As the repair genes for DSBs are mutated in these cancers, this damage is not repaired and the cells are tagged for apoptosis (controlled cell death). This is an effective way to treat these cancers as normal cells with functional BRCA1 and BRCA2 genes will repair the DSBs caused by the PARP inhibitors.
Once pADPr has been synthesized by PARP1, it recruits additional repair proteins and decreases the affinity of PARP1 for DNA. This allows PARP1 to dissociate from DNA so other repair proteins can bind. PARP1 that is inactivated by a PARP inhibitor remains bound to the DNA and inhibits repair.

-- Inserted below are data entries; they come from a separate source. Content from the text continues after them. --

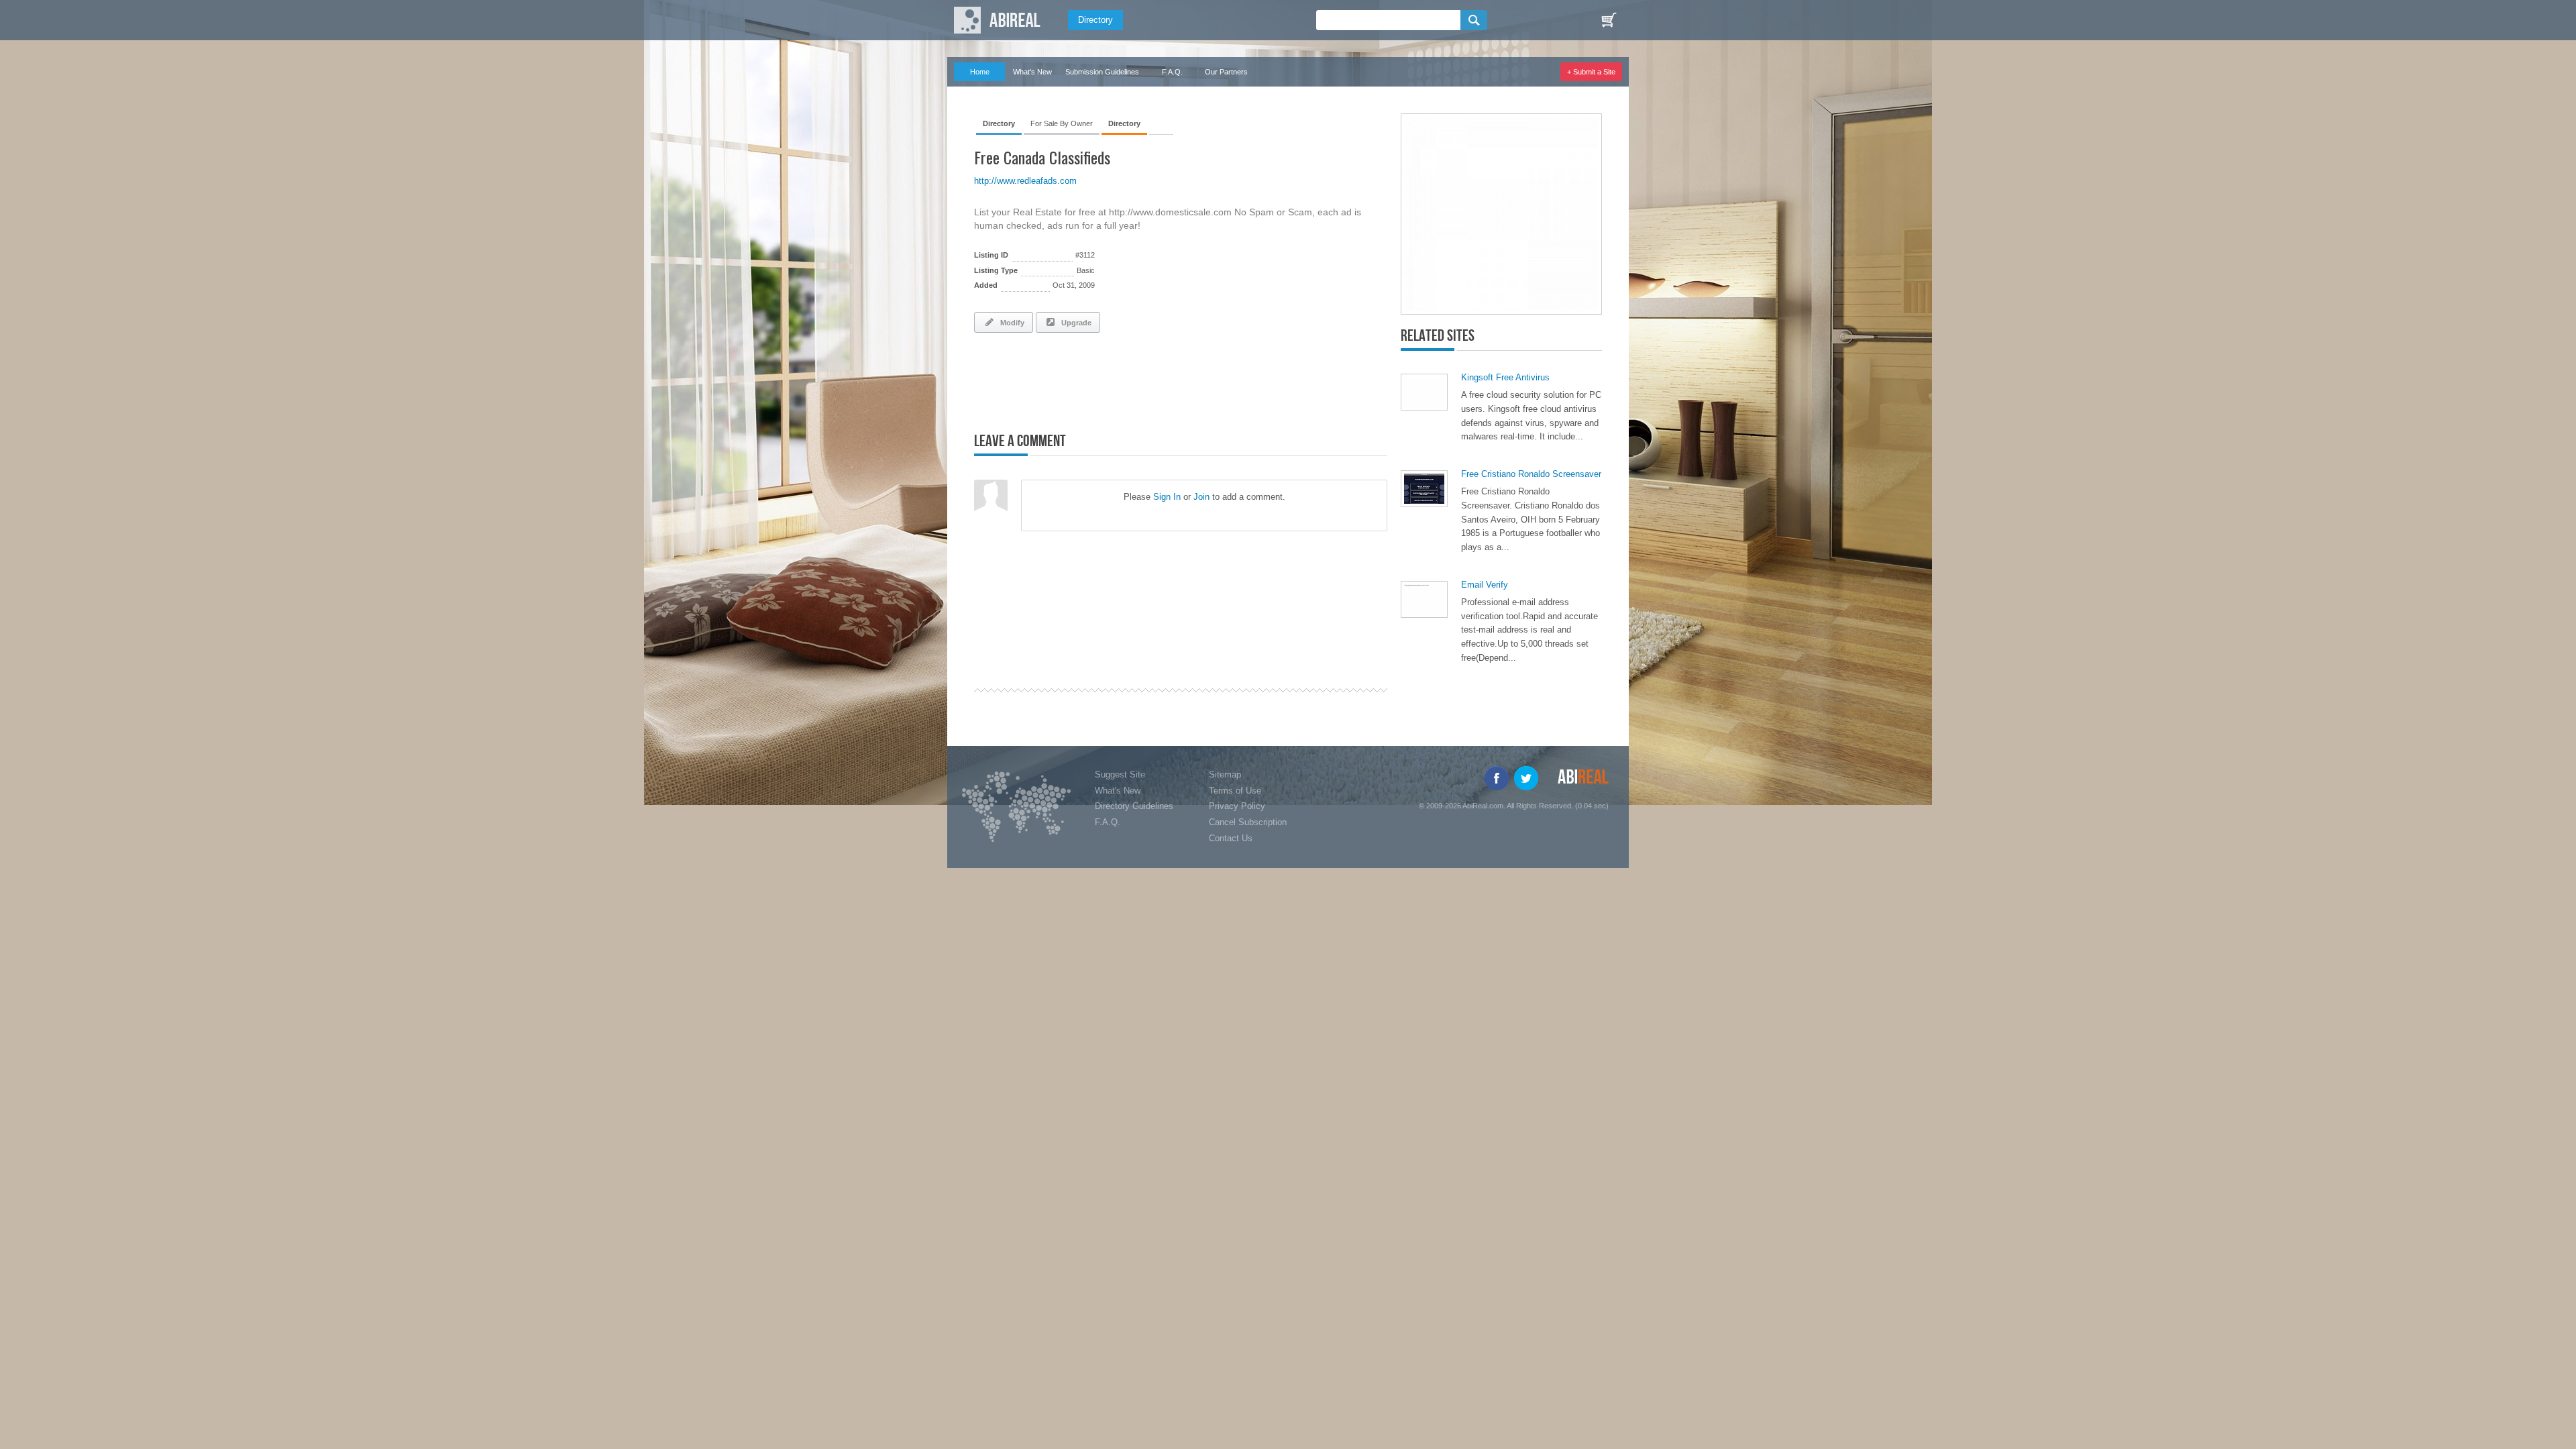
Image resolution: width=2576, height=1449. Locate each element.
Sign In (1167, 497)
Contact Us (1230, 838)
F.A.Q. (1172, 72)
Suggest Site (1120, 774)
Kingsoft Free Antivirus (1505, 377)
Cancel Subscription (1248, 822)
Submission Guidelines (1102, 72)
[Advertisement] (1131, 380)
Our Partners (1226, 72)
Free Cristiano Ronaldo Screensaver (1531, 474)
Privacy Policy (1237, 806)
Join (1201, 497)
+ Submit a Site (1591, 72)
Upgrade (1074, 323)
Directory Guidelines (1134, 806)
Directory (1095, 20)
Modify (1010, 323)
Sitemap (1225, 774)
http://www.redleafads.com (1025, 181)
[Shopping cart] (1609, 20)
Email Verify (1484, 585)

BRCA1 recruitment to damaged DNA involves two steps. Firstly, pADPr interacts with the DNA at the damaged site. BARD1 then binds to the pADPr, which allows BRCA1 to bind.
Secondly, BRCA1 can interact with a modified histone (γ-H2AX), which is formed following DNA damage. In cells with BRCA1 mutations, only pADPr-induced BRCA1 recruitment can occur. PARP inhibitors can be employed to decrease the recruitment of BRCA1, therefore DSB repair does not occur.

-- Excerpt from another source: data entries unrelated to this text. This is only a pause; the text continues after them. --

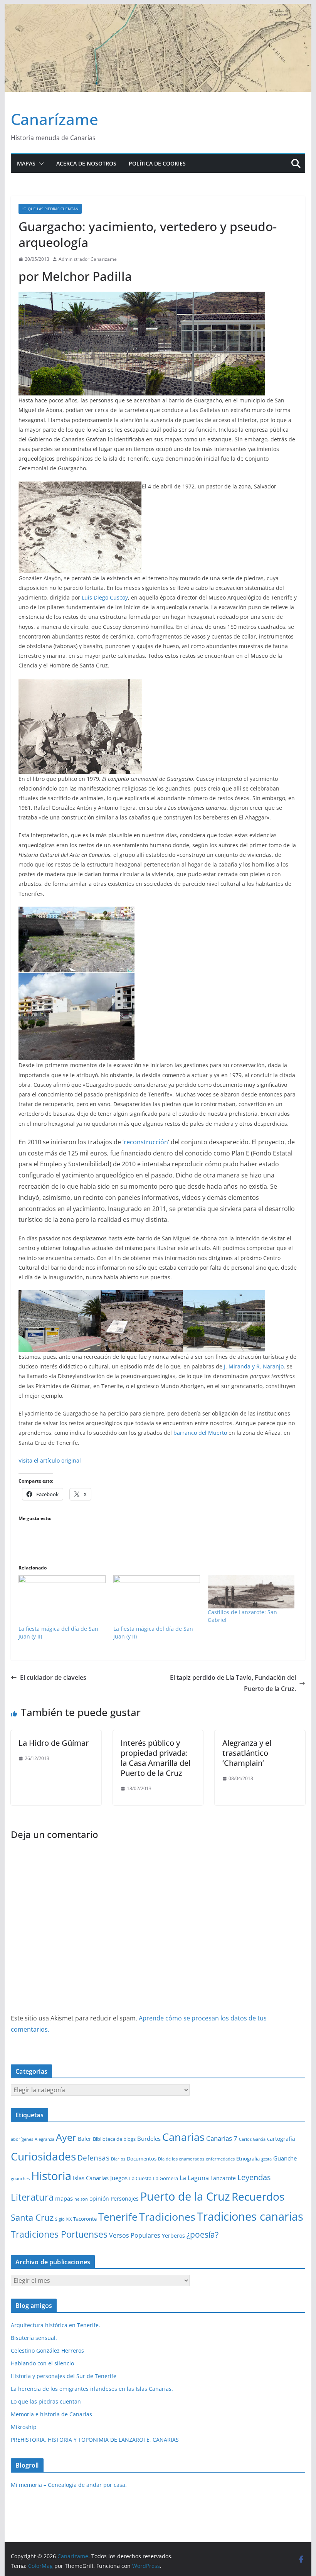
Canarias (183, 2137)
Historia (51, 2176)
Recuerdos (258, 2196)
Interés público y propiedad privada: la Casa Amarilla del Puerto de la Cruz (155, 1758)
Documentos (141, 2158)
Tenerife (118, 2216)
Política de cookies (157, 163)
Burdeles (149, 2138)
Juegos (119, 2178)
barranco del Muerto (200, 1432)
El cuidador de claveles (53, 1677)
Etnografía (248, 2158)
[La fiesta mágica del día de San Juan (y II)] (61, 1600)
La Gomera (165, 2178)
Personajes (125, 2198)
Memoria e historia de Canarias (51, 2414)
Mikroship (24, 2427)
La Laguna (194, 2178)
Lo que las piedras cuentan (50, 208)
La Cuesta (140, 2178)
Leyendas (254, 2177)
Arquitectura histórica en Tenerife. (55, 2325)
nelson (81, 2199)
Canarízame (54, 119)
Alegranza (44, 2139)
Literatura (32, 2197)
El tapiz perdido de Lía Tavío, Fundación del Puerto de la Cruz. (233, 1683)
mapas (64, 2198)
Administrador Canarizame (88, 259)
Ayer (66, 2137)
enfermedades (220, 2159)
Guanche (285, 2158)
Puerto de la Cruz (185, 2196)
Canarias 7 (221, 2138)
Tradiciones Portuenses (59, 2234)
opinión (99, 2198)
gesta (266, 2159)
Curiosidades (43, 2156)
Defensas (93, 2157)
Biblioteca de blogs (114, 2138)
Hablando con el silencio (42, 2363)
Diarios (118, 2159)
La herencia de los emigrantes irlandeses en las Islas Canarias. (92, 2388)
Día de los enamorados (181, 2159)
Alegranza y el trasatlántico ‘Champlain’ (246, 1753)
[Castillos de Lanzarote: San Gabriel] (251, 1591)
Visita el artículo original (49, 1460)
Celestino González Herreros (47, 2350)
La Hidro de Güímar (53, 1743)
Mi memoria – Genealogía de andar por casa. (69, 2484)
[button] (39, 163)
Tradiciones (167, 2217)
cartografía (281, 2138)
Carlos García (252, 2139)
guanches (20, 2178)
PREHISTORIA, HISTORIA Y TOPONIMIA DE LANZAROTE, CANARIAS (95, 2439)
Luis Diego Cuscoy (105, 597)
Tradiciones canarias (250, 2216)
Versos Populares (134, 2235)
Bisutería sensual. (34, 2337)
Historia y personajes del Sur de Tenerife (63, 2376)
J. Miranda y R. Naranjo (254, 1366)
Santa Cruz (32, 2217)
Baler (84, 2138)
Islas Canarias (91, 2178)
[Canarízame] (158, 9)
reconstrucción (146, 1142)
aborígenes (22, 2139)
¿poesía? (203, 2234)
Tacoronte (85, 2218)
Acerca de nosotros (86, 163)
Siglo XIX (63, 2219)
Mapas (26, 163)
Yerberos (173, 2235)
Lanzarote (223, 2178)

Clinical applications of PARP inhibitors
PARP inhibitors may have a promising role in the treatment of cancers that have mutations in the DSB repair genes BRCA1 or BRCA2. These cancers include breast cancer (BC) and ovarian cancer (OC).
One FDA approved PARP inhibitor was used in phase II studies on individuals with BRCA1/2 mutations and progressive high-grade OC. These studies showed that the drug is able to increase progression-free survival from ~5 months up to ~11 months.

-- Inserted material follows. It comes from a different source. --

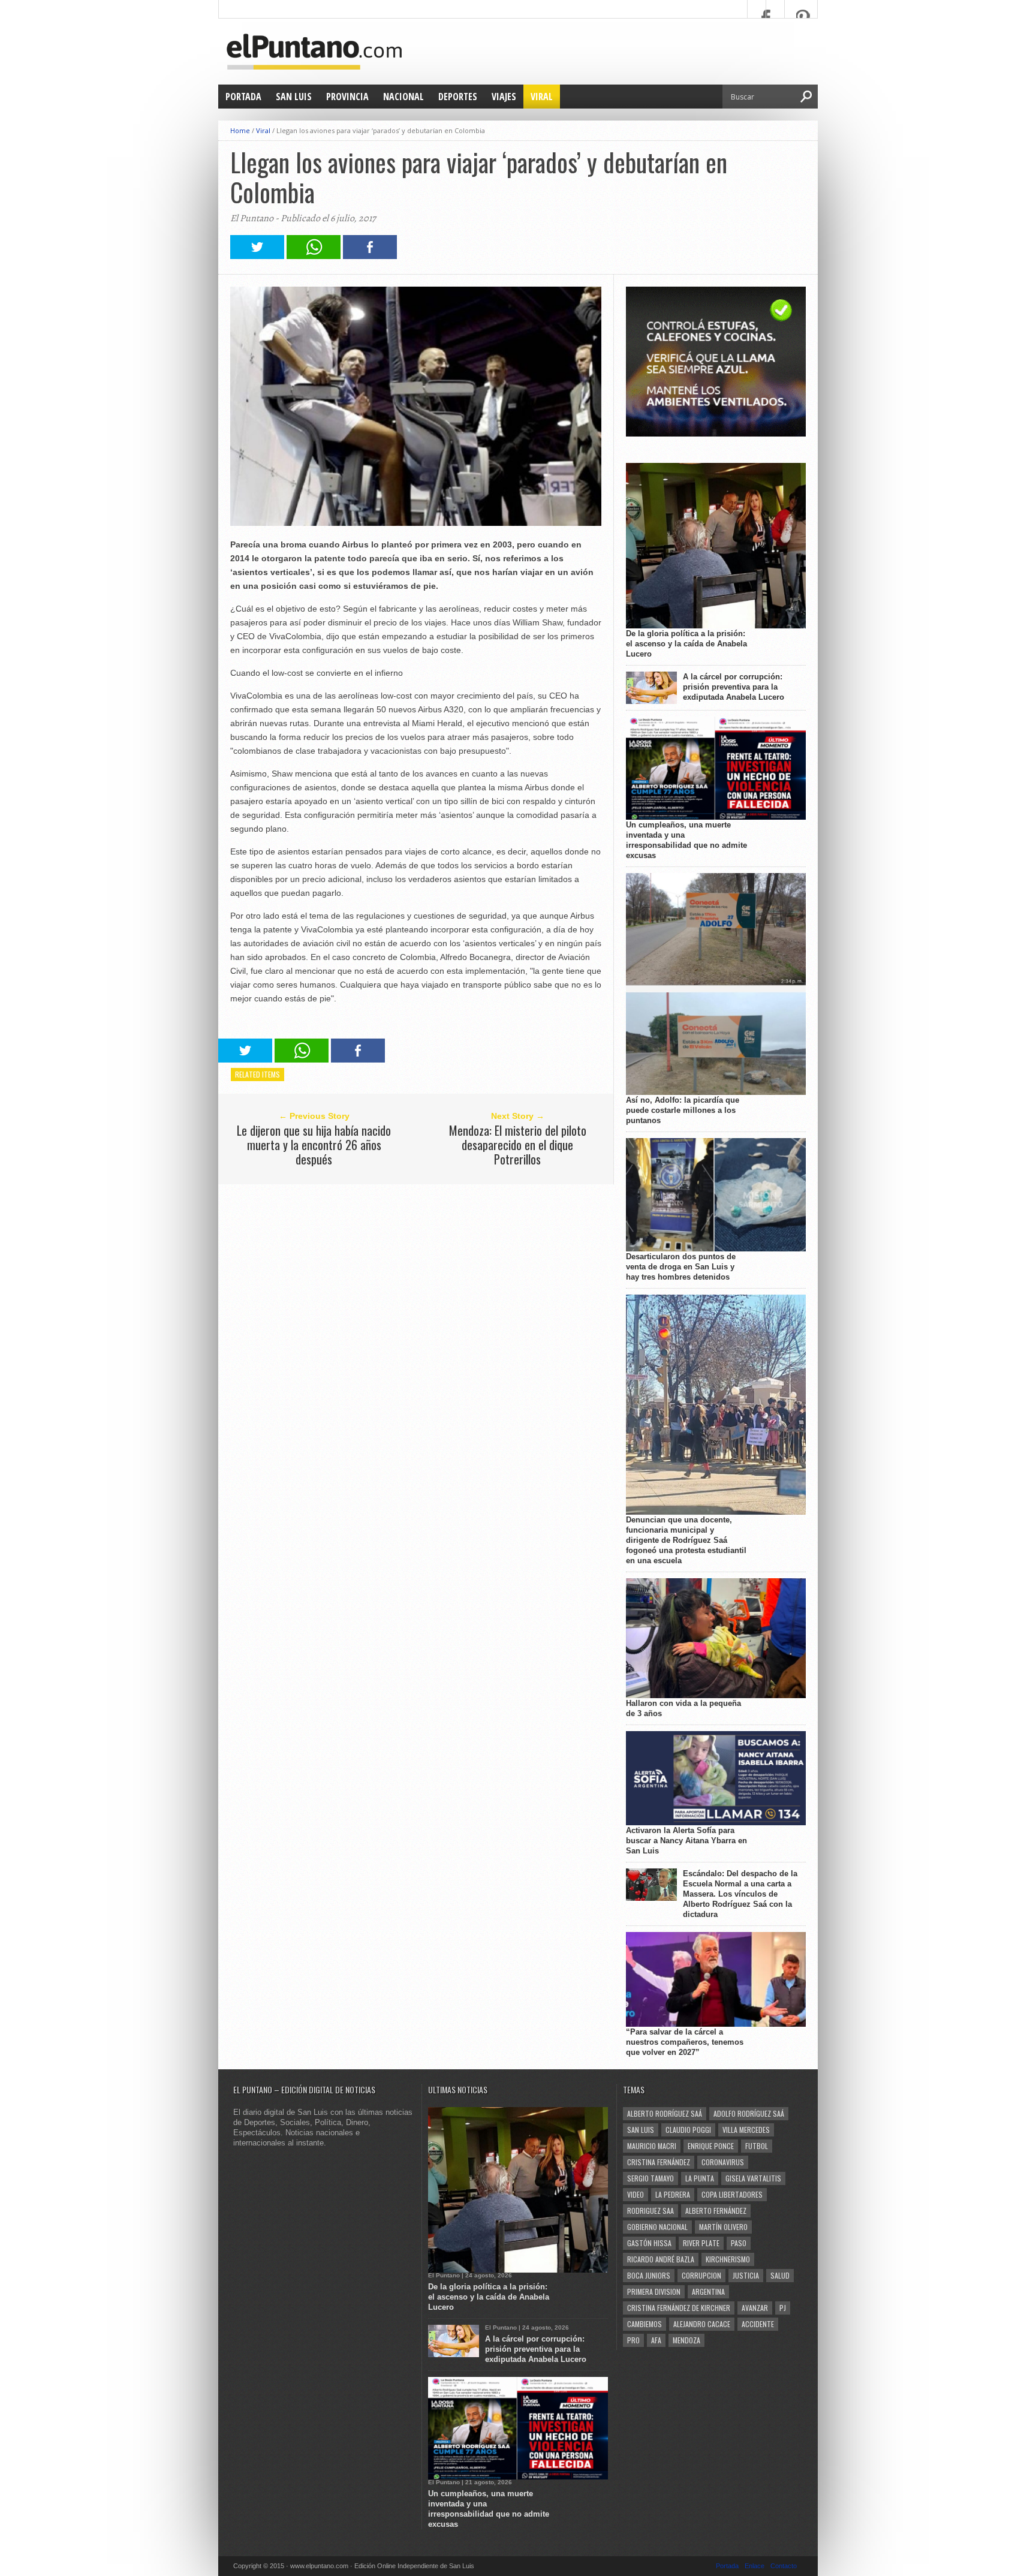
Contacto (783, 2565)
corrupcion (701, 2275)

PARP inhibitors are less effective at treating BC due to the heterogeneity of the disease. The same medication showed a response in ~41% of patients with BRCA1/2-mutated BC during phase II trials. However, the drug showed no response in patients with triple-negative BC regardless of the BRCA1/2 mutation status.
Another potentially promising PARP inhibitor is currently in Phase III trials. It is being tested on patients with BRCA1/2-mutated and triple-negative BC.
PARP-inhibitors: A New Generation of Cancer Drugs
Conclusion
PARP inhibitors can be an effective form of treatment for specific cancer types. As they only work by blocking the actions of PARP enzymes, the heterogeneity of some cancers (especially breast cancer) can reduce their therapeutic effects.
Some PARP inhibitors are currently in phase II and phase III trials. Hopefully, these trials produce significant results and the treatment of certain cancers can improve.